1047 self._iterating = False
-> 1048 if self.dispatch_one_batch(iterator):
1049 self._iterating = self._original_iterator is not None
1050
d:\python3.8.5\lib\site-packages\joblib\parallel.py in dispatch_one_batch(self, iterator)
864 return False
865 else:
--> 866 self._dispatch(tasks)
867 return True
868
d:\python3.8.5\lib\site-packages\joblib\parallel.py in _dispatch(self, batch)
782 with self._lock:
783 job_idx = len(self._jobs)
--> 784 job = self._backend.apply_async(batch, callback=cb)
785 # A job can complete so quickly than its callback is
786 # called before we get here, causing self._jobs to
d:\python3.8.5\lib\site-packages\joblib\_parallel_backends.py in apply_async(self, func, callback)
206 def apply_async(self, func, callback=None):
207 """Schedule a func to be run"""
--> 208 result = ImmediateResult(func)
209 if callback:
210 callback(result)
d:\python3.8.5\lib\site-packages\joblib\_parallel_backends.py in __init__(self, batch)
570 # Don't delay the application, to avoid keeping the input
571 # arguments in memory
--> 572 self.results = batch()
573
574 def get(self):
d:\python3.8.5\lib\site-packages\joblib\parallel.py in __call__(self)
260 # change the default number of processes to -1
261 with parallel_backend(self._backend, n_jobs=self._n_jobs):
--> 262 return [func(*args, **kwargs)
263 for func, args, kwargs in self.items]
264
d:\python3.8.5\lib\site-packages\joblib\parallel.py in <listcomp>(.0)
260 # change the default number of processes to -1
261 with parallel_backend(self._backend, n_jobs=self._n_jobs):
--> 262 return [func(*args, **kwargs)
263 for func, args, kwargs in self.items]
264
d:\python3.8.5\lib\site-packages\sklearn\model_selection\_validation.py in _fit_and_score(estimator, X, y, scorer, train, test, verbose, parameters, fit_params, return_train_score, return_parameters, return_n_test_samples, return_times, return_estimator, error_score)

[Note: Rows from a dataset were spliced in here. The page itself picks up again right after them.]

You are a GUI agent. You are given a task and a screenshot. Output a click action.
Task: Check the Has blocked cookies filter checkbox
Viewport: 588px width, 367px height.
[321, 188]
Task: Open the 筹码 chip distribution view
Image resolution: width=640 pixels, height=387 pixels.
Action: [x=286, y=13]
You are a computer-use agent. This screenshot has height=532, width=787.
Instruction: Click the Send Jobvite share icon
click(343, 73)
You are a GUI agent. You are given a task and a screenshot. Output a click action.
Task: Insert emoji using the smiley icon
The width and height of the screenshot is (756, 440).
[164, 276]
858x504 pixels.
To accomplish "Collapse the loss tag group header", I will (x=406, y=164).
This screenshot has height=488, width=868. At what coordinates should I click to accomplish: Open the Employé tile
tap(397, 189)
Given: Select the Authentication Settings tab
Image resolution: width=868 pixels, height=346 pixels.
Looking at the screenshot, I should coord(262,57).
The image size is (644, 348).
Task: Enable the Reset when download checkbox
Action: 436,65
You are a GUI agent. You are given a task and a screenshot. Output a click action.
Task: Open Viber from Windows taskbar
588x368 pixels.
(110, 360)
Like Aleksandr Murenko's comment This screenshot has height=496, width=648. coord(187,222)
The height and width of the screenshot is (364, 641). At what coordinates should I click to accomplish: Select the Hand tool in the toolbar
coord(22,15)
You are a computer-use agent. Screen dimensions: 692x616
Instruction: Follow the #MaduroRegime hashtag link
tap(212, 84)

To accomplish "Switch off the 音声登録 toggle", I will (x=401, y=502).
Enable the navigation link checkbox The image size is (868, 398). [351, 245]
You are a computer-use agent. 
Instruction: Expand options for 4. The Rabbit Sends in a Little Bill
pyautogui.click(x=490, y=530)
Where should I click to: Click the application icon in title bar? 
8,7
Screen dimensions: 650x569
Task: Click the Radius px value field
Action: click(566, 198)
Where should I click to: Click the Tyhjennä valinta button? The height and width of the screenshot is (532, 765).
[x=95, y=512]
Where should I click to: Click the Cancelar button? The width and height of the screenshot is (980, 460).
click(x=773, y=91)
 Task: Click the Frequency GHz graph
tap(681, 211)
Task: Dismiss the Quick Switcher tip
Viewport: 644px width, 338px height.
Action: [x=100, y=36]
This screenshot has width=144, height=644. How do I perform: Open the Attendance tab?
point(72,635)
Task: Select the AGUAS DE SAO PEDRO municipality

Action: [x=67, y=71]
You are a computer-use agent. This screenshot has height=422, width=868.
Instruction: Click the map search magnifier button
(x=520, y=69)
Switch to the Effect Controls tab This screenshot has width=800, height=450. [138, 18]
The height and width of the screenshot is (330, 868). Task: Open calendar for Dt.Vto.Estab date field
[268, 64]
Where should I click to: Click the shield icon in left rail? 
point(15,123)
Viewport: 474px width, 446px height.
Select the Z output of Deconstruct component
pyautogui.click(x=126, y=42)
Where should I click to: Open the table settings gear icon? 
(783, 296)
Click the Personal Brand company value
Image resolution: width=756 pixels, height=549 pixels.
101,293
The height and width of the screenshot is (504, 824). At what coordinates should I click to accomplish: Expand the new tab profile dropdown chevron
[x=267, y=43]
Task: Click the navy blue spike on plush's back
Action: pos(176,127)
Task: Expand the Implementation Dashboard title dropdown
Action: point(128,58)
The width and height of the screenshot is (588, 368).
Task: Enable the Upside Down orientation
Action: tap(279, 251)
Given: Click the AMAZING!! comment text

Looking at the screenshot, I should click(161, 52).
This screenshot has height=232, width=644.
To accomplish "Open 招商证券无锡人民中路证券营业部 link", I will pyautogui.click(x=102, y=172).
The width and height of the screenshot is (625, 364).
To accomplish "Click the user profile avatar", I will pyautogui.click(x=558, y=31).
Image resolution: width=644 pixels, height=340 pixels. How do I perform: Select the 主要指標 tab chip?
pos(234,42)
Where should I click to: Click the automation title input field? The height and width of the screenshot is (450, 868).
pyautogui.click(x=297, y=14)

518 cloned_parameters[k] = clone(v, safe=False)
519
--> 520 estimator = estimator.set_params(**cloned_parameters)
521
522 start_time = time.time()
d:\python3.8.5\lib\site-packages\sklearn\base.py in set_params(self, **params)
247 key, delim, sub_key = key.partition('__')
248 if key not in valid_params:
--> 249 raise ValueError('Invalid parameter %s for estimator %s. '
250 'Check the list of available parameters '
251 'with `estimator.get_params().keys()`.' %
ValueError: Invalid parameter n_eatimatiors for estimator RandomForestRegressor(max_features=2, random_state=42). Check the list of available parameters with `estimator.get_params().keys()`
The error prompt is very long, the core is to look at the last few lines, look at the 249 pointed by the arrow and the final error prompt.
247 key, delim, sub_key = key.partition('__')
248 if key not in valid_params:
--> 249 raise ValueError('Invalid parameter %s for estimator %s. '
250 'Check the list of available parameters '
251 'with `estimator.get_params().keys()`.' %
ValueError: Invalid parameter n_eatimatiors for estimator RandomForestRegressor(max_features=2, random_state=42). Check the list of available parameters with `estimator.get_params().keys()`.
Analyze this code carefully, first locate "n_eatimatiors", the
reason is "Invalid parameter", the
conclusion is: "n_eatimatiors" is "Invalid parameter",
then quickly find "n_eatimatiors", first check the correctness of the writing,
param_grid =[
{
'n_eatimatiors':[3,10,30],'max_features':[2,4,6,8]},
{
'bootstrap':[False],'n_estimators':[3,10],'max_features':[2,3,4]},
]
There is indeed a writing problem, "n_eatimatiors" is updated to "n_estimators",
param_grid =[
{
'n_estimators':[3,10,30],'max_features':[2,4,6,8]},
{
'bootstrap':[False],'n_estimators':[3,10],'max_features':[2,3,4]},
]
Re-run OK.
GridSearchCV(cv=5, estimator=RandomForestRegressor(random_state=42),
param_grid=[{
'max_features': [2, 4, 6, 8],
'n_estimators': [3, 10, 30]},
{
'bootstrap': [False], 'max_features': [2, 3, 4],
'n_estimators': [3, 10]}],
return_train_score=True, scoring='neg_mean_squared_error')
Experience: You will often encounter various problems in the process of writing code. It is very important to learn to analyze and solve problems, and to train more of this ability.